October 24, 2016
Rooted deep in the South, Bluffton, S.C., has long been the quintessential sleepy little town. Increased development in nearby Hilton Head Island and recognition of the city’s historical buildings starting drawing in visitors in the late 1990s, and now the area is a flourishing haven for creative professionals and the perfect setting for a showroom.
“This town used to be the kind one passed and didn’t even know they had even been by it; now it is a destination,” said Amy Dickson, owner and designer at La Source Showroom. “We chose a space in the heart of Old Town [for the showroom] because we wanted to be in an area that was authentic, walk-able and retail friendly.”
Solving Space Constraints
The showroom had to fit within the front section of a shopping center, which was 700 square feet in total with offices in the back.
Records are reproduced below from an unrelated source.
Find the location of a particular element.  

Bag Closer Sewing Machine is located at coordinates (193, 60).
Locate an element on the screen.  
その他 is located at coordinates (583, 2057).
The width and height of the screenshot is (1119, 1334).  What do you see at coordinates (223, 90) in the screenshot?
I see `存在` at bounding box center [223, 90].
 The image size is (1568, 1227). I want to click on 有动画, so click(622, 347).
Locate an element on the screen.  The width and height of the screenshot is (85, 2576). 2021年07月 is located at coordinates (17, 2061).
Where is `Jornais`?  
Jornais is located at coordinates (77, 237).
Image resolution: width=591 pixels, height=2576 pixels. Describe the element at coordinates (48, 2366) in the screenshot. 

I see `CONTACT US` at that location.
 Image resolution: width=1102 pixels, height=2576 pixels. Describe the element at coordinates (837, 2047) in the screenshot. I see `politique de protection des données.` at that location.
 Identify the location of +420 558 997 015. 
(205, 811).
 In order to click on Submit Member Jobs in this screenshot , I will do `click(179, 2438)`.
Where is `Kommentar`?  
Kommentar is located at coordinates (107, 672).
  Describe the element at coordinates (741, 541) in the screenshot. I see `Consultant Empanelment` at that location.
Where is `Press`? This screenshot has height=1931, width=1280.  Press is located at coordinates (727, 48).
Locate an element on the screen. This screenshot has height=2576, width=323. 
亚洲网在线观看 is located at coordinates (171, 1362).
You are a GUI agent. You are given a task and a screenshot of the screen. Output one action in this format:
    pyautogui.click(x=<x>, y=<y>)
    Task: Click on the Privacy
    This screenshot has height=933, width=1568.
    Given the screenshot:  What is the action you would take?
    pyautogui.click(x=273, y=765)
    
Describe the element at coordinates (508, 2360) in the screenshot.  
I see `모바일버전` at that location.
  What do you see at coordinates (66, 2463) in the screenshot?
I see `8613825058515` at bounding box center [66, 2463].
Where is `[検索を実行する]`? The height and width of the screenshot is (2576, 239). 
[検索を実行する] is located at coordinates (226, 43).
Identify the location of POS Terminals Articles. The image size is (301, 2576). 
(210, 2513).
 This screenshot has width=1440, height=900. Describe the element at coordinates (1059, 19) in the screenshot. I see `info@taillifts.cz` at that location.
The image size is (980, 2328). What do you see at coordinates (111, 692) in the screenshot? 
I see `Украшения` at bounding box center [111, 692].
The actual showroom was only a modest 400 square feet, and it needed to incorporate what most 2,000-sq.-ft. showrooms had to offer.
Dickson’s solution was to design a showroom with the appearance of a large kitchen, but it would showcase multiple design and product options without making the space feel disjointed. In that way, it would ultimately combine modern, transitional and traditional displays that all blend with each other and can be combined in any project.
“Each display can be paired with [another] in terms of colors and textures,” said Dickson. “The flooring and walls can also work with each display. It is truly a blend of all styles, and it includes elements from practical layouts in most kitchens, including an island, integrated appliances, ranges, wall ovens and cooktops.”
One set of cabinetry is modern European style, with an induction cooktop, glossy white cabinetry and black stone countertops and a backsplash. Across is a transitional look, with dark cabinetry and integrated appliances. A traditional kitchen is perpendicular to both of these, with a stone backsplash, gray cabinetry and a La Cornue range to pull it together. A large wood island with a white countertop centers the room.
Unifying the Space
According to Dickson, the key to blending three genres was to use neutrals.
“I used different materials for every surface to show visual interest,” she said, “but I played up texture and played down sheen so they all seem to get along.”
The hardwood flooring throughout the room also unifies the showroom, as well as the white walls, trim and ceiling. Three types of lighting illuminate the space, including modern streamlined pieces, bronze transitional lights and bell-shaped pendants over the traditional stove.
“The showroom also doesn’t feel overcrowded because clearances were respected and often more generous than some actual home interiors,” said Dickson. “This was done to increase the sense of space and luxury in the small showroom.”
Serving All Clients
It was important to the owner to have a showroom that caters to a variety of clients with a large range of budgets. Most of the displays featured can be built using both stock cabinets and custom-made cabinets.
“The idea is to showcase high design but be able to serve all clients with a variety of budgets, said Dickson. “The La Source showroom was conceived to serve a design–driven market, and the requirement was to provide a consolidated and comfortable space for clients to make design selections without being overwhelmed.”
The variety of appliances and brands around the island showcases how customers can pick and choose their favorite layouts and functionality. All the appliances shown are available in common standard sizes so a client can easily choose their preferred brand.
“I believe if your budget is tight, you should still have designer options, and quality should never be sacrificed,” said Dickson. “If your budget is less constrained, then there can be more options and greater levels of personalization. It’s really up to the client.”